> [Problem details] Filter the listing and keep only the lines with the word "agent".

> [Information supplied]
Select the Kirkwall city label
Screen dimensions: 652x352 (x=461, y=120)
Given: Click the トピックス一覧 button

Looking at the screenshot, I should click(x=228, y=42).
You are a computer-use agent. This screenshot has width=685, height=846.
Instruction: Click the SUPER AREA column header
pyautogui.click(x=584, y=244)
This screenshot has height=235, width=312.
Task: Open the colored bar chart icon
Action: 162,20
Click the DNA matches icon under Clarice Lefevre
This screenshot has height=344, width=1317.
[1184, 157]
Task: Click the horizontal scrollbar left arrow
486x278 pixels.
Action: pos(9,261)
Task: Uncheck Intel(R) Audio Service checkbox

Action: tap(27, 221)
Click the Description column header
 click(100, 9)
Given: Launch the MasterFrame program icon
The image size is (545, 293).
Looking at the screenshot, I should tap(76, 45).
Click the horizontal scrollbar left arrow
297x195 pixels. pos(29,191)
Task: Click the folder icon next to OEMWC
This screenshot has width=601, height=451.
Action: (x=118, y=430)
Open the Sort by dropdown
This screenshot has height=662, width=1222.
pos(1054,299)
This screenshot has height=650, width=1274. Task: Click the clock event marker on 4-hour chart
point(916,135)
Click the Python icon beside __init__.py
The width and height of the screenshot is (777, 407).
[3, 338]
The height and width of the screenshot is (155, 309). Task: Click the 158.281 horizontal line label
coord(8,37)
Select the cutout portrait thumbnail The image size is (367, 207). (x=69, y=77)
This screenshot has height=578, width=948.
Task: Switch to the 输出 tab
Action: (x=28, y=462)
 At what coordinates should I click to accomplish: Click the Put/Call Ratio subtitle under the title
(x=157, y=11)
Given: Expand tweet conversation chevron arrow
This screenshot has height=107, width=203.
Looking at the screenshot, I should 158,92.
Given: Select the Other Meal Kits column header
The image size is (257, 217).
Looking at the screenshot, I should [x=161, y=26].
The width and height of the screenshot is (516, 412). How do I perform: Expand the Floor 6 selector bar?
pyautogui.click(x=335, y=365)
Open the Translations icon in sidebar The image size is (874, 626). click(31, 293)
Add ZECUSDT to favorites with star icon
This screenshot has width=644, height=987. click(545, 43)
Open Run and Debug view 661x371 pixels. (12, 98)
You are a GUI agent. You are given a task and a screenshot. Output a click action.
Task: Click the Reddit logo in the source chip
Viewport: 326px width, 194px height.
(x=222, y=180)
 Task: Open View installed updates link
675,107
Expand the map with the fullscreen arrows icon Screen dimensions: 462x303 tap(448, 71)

> [Solution to this task]
You are a computer-use agent. This screenshot has width=685, height=846.
You are a GUI agent. You are given a task and a screenshot. Output a click action.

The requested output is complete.